Henry Tugendhat is a Soref Fellow at the Washington Institute for Near East Policy, focused on Chinese activities in North Africa and the Middle East.
He first moved to China in 2004 to teach English in Ningbo and has focused his career on the country ever since. He later lived and worked in Beijing, then left to spend the past 15 years working on Chinese economic engagements in Africa, including extended fieldwork across the continent on telecommunications, trade finance, and agriculture, among other topics.
Tugendhat has worked at the U.S. Institute of Peace, the World Bank’s macroeconomics, trade, and investment team, the China-Africa Research Initiative at Johns Hopkins University, and the Institute of Development Studies at the University of Sussex. In these roles, he has regularly advised U.S. and foreign government officials, military leaders, and legislators.

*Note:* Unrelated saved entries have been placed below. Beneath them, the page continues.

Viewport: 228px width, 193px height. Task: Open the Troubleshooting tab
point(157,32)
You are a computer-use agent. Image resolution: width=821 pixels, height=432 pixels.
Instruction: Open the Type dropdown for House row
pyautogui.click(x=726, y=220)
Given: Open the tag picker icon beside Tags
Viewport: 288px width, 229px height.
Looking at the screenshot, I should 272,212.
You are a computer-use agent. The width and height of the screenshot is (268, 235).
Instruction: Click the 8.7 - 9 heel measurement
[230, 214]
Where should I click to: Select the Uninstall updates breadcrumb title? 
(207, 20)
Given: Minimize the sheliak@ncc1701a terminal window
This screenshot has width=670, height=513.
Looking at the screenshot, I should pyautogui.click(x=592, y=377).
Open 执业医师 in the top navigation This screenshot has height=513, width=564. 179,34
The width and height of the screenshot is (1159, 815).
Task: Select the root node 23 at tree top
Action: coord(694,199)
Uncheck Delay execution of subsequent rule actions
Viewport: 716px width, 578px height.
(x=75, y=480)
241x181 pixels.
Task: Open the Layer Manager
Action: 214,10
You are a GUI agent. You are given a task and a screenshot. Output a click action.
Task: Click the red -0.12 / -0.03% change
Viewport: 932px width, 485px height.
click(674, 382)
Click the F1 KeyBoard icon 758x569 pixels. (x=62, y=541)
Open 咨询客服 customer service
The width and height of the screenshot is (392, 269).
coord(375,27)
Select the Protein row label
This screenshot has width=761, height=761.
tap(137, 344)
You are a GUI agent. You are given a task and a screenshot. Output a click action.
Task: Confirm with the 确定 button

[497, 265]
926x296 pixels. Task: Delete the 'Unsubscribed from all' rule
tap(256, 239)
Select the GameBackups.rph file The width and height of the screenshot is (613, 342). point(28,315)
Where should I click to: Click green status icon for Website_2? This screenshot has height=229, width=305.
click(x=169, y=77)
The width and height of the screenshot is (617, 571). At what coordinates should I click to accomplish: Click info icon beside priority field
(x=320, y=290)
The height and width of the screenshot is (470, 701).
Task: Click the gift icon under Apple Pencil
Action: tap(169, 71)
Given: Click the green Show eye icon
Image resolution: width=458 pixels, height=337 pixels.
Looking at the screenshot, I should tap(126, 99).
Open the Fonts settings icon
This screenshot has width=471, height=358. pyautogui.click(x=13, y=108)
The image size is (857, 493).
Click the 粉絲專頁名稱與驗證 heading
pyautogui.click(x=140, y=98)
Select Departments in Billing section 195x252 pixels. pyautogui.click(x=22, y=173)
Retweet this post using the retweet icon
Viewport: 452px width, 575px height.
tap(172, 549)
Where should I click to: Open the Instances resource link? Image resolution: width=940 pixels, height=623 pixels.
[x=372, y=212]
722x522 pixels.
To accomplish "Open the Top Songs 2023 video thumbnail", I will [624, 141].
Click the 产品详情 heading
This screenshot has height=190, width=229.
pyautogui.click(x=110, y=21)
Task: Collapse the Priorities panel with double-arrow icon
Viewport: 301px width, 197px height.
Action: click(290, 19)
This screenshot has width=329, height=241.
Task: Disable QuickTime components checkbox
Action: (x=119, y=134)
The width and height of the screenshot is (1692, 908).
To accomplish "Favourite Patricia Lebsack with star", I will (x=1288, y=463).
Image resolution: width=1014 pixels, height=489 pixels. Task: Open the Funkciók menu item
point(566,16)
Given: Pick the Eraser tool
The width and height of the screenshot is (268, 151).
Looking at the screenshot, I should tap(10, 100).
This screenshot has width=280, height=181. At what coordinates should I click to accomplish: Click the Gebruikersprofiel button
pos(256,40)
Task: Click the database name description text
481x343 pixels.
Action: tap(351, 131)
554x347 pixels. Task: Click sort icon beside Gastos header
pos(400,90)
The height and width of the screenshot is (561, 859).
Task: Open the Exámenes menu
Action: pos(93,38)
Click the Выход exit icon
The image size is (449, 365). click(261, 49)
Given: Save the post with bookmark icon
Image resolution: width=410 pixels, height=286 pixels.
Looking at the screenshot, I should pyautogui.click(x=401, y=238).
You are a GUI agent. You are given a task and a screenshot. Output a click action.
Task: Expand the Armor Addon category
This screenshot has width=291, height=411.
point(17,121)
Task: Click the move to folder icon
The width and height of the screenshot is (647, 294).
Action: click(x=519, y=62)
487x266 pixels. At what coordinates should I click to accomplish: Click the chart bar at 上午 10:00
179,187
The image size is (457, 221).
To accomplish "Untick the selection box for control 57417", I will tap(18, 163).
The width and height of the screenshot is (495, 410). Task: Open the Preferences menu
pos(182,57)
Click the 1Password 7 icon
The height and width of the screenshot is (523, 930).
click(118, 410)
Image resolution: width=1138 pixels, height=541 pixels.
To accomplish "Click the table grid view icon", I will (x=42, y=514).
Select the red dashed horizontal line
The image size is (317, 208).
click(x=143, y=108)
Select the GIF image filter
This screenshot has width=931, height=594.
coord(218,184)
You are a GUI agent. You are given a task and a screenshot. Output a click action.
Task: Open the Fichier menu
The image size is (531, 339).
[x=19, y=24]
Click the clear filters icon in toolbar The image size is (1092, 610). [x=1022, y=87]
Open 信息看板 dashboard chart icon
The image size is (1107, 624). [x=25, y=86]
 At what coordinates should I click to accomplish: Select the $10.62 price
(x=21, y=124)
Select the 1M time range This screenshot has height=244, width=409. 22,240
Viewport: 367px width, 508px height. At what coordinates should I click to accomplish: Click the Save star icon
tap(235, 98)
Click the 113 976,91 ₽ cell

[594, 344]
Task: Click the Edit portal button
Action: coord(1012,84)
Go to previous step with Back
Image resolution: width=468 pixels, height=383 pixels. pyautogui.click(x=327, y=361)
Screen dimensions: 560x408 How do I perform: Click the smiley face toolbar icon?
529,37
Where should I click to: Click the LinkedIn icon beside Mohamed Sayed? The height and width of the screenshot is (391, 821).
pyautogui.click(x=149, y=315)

His work appears frequently in leading academic journals and news outlets such as The Washington Post, Foreign Policy, and War on the Rocks. He is completing his PhD at Johns Hopkins University’s School of Advanced International Studies, and he holds master’s and bachelor’s degrees from the School of Oriental and African Studies and the University of Leeds, respectively. He speaks Mandarin, French, Spanish, and Portuguese.
He lives with his wife and three children in Washington, DC, where he enjoys playing piano and cooking the Chinese food that he misses most.